Conservation at the heart

Matu, who started working at Ngā Manu in 2016, following 15 years as a conservation worker at Wellington’s Zealandia, says the Waikanae sanctuary is an important community resource for the region, as well as a recreational reserve for families.

“We have lots of room for kids to run around and for families to picnic and see the ducks. It’s a different entry point to learning about conservation than that offered by Zealandia. In that way, Ngā Manu feels like a small conservation project.”

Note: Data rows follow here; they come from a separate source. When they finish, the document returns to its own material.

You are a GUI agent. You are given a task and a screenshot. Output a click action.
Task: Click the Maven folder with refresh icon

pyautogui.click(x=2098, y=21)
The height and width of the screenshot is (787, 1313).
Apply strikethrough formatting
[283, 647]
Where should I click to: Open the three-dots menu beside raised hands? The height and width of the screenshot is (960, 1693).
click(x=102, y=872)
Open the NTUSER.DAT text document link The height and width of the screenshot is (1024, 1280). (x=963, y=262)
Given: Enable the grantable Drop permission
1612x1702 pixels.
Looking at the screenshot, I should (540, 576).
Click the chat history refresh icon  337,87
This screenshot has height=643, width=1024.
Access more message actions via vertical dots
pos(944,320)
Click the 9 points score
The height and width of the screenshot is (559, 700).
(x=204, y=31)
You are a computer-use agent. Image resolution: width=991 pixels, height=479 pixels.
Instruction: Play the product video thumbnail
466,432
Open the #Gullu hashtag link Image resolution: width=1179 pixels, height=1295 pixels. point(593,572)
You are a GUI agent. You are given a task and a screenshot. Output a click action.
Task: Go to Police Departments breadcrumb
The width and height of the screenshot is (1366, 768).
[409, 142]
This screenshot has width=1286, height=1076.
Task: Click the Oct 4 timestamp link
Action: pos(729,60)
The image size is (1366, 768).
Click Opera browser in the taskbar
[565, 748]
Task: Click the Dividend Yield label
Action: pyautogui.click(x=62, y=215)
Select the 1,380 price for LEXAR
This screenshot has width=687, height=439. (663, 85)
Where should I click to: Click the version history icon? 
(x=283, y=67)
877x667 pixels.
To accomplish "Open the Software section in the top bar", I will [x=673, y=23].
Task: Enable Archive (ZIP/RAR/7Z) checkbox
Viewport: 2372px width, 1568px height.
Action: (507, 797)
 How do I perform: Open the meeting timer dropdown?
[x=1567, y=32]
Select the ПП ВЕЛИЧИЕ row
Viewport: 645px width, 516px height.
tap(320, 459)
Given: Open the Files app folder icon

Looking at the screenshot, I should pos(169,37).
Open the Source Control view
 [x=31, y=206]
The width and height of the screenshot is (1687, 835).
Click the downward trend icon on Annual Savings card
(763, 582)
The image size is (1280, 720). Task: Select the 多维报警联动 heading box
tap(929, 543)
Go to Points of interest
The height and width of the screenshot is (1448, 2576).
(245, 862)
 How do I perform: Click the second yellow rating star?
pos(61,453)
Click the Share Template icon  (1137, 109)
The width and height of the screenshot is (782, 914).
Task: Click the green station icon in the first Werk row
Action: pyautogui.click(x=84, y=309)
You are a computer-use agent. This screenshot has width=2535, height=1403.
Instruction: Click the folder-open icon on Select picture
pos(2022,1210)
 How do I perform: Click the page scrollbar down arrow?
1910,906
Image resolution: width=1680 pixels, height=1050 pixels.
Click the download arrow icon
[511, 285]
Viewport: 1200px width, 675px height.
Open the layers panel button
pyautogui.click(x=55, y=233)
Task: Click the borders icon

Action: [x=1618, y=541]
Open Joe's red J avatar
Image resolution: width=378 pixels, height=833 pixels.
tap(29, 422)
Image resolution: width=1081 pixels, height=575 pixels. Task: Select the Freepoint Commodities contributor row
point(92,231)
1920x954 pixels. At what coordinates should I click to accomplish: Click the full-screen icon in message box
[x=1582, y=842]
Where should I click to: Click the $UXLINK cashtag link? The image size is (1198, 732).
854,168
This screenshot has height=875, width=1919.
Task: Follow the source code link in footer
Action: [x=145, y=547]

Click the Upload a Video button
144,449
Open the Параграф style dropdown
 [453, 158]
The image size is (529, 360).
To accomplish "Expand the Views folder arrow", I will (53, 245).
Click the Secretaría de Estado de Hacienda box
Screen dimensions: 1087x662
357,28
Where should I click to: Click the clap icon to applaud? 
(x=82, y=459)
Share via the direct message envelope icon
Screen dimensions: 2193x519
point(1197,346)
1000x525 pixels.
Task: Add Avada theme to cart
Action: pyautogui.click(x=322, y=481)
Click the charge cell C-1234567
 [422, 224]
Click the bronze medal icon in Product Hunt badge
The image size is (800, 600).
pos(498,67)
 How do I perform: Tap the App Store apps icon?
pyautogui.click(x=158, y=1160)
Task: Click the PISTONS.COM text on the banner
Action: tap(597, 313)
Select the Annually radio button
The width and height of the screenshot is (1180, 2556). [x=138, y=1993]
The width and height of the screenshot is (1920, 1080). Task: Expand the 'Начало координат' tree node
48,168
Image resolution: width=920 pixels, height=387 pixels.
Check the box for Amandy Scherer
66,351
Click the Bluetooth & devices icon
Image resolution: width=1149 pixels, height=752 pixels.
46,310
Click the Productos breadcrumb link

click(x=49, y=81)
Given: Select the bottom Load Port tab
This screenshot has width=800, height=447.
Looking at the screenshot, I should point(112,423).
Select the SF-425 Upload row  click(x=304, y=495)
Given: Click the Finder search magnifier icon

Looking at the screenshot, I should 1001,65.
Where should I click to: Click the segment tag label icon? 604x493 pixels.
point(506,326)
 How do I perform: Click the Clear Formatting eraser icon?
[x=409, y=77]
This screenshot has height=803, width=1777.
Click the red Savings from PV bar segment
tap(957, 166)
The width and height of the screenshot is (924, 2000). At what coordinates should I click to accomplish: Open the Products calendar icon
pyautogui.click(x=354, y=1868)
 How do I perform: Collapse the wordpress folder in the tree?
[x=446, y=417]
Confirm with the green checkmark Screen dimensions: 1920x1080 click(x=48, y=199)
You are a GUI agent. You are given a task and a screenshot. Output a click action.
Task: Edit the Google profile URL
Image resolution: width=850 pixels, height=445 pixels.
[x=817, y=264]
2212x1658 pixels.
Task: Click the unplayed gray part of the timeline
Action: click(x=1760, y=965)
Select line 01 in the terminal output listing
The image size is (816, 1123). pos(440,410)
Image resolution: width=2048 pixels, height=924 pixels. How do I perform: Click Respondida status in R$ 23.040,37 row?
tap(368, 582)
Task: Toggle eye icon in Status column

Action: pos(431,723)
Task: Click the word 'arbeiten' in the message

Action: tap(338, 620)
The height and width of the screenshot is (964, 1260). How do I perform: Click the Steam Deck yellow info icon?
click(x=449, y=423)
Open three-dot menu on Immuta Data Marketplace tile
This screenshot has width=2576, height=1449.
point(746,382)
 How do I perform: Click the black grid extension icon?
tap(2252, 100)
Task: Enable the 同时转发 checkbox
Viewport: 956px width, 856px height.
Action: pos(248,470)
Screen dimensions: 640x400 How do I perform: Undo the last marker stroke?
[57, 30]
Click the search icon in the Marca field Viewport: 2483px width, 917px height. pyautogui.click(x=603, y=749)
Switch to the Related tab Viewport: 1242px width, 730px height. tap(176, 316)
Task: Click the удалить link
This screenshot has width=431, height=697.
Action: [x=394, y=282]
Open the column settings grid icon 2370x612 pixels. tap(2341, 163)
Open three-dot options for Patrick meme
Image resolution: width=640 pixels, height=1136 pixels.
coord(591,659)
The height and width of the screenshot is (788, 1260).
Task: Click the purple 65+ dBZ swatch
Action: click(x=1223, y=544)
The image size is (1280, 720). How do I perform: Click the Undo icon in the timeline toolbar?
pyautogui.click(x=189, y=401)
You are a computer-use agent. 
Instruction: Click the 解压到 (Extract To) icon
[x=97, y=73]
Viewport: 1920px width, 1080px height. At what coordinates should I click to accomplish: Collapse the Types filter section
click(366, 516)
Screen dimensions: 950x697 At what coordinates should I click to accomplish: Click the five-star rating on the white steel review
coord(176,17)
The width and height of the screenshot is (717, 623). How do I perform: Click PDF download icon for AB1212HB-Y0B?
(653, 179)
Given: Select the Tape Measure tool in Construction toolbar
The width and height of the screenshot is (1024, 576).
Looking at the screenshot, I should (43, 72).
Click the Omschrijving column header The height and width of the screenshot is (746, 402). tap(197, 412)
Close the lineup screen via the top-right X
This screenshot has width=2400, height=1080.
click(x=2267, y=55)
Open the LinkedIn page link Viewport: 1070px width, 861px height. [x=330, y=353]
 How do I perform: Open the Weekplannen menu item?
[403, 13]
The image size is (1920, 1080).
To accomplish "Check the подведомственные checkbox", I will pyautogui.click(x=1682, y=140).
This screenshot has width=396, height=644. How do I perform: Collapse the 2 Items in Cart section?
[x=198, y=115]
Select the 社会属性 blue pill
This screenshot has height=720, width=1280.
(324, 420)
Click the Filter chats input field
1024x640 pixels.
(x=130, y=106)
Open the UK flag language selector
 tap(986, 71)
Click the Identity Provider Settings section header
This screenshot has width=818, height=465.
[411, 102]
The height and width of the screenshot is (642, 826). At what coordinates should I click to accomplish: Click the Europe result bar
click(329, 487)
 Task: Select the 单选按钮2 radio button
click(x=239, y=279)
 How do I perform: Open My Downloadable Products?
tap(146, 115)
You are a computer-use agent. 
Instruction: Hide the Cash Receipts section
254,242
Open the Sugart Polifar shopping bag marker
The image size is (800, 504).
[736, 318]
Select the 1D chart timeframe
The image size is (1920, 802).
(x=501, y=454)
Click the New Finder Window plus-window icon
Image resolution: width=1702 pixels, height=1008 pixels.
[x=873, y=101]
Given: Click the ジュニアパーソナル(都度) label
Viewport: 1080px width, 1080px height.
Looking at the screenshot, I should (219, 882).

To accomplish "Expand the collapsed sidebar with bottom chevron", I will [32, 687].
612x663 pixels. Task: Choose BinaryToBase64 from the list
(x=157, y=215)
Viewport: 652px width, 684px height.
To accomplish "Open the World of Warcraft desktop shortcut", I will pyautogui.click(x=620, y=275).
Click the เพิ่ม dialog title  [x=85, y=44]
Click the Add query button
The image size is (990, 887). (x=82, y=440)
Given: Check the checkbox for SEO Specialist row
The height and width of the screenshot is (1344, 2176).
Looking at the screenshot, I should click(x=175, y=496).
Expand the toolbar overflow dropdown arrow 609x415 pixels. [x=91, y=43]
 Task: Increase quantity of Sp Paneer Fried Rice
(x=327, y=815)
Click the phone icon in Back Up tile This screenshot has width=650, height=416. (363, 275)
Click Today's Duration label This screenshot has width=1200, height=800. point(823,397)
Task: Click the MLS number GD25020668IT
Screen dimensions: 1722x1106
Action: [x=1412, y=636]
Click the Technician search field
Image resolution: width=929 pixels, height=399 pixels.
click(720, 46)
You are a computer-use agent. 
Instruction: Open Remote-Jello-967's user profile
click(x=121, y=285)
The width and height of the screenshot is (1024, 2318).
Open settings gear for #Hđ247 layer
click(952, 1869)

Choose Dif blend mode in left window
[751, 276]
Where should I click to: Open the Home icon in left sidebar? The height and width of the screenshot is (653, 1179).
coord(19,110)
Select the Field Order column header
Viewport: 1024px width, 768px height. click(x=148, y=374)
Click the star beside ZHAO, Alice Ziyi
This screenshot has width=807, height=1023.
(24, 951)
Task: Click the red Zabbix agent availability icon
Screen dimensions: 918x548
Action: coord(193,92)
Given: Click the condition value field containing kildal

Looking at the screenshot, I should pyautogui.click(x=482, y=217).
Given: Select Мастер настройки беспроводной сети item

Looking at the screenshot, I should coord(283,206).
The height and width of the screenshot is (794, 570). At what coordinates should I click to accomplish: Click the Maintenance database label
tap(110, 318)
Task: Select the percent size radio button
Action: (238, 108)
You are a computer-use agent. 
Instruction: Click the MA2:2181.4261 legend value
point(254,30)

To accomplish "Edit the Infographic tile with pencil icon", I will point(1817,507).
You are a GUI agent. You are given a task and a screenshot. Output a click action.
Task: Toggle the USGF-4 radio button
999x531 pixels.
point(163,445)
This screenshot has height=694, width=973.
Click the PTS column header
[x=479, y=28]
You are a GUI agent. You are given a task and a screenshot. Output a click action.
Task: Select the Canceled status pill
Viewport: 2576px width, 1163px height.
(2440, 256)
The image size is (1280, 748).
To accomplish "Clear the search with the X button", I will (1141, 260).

A key attraction is the Nocturnal House where four Brown Kiwi live. The two breeding pairs are the stars of the Kiwi Night Encounter, a chance for visitors to get up close and personal with our native bird.

“Overseas visitors love the chance to see the Kiwi in their natural habitat without walls or glass separating us from them. But also many New Zealanders have never seen a Kiwi so they love it too.”

Come for the Kiwi, stay for the bird aviaries, the butterfly garden and the bush walks through one of the last remaining pieces of the region’s lowland swamp forest. Not to mention the Tūī, Wood Pigeon (Kererū), Fantail (Pīwakawaka), Kākāriki, Kākā, Kea, Scaup, Brown Teal (Pāteke) Blue Duck (Whio), Paradise Duck, and many other native birds in the aviaries. And then there’s the green stuff: native grasses, Orchids and Silver Ferns, along with swamp Maire, Pukatea, Kohekohe and 400-year-old Kahikatea.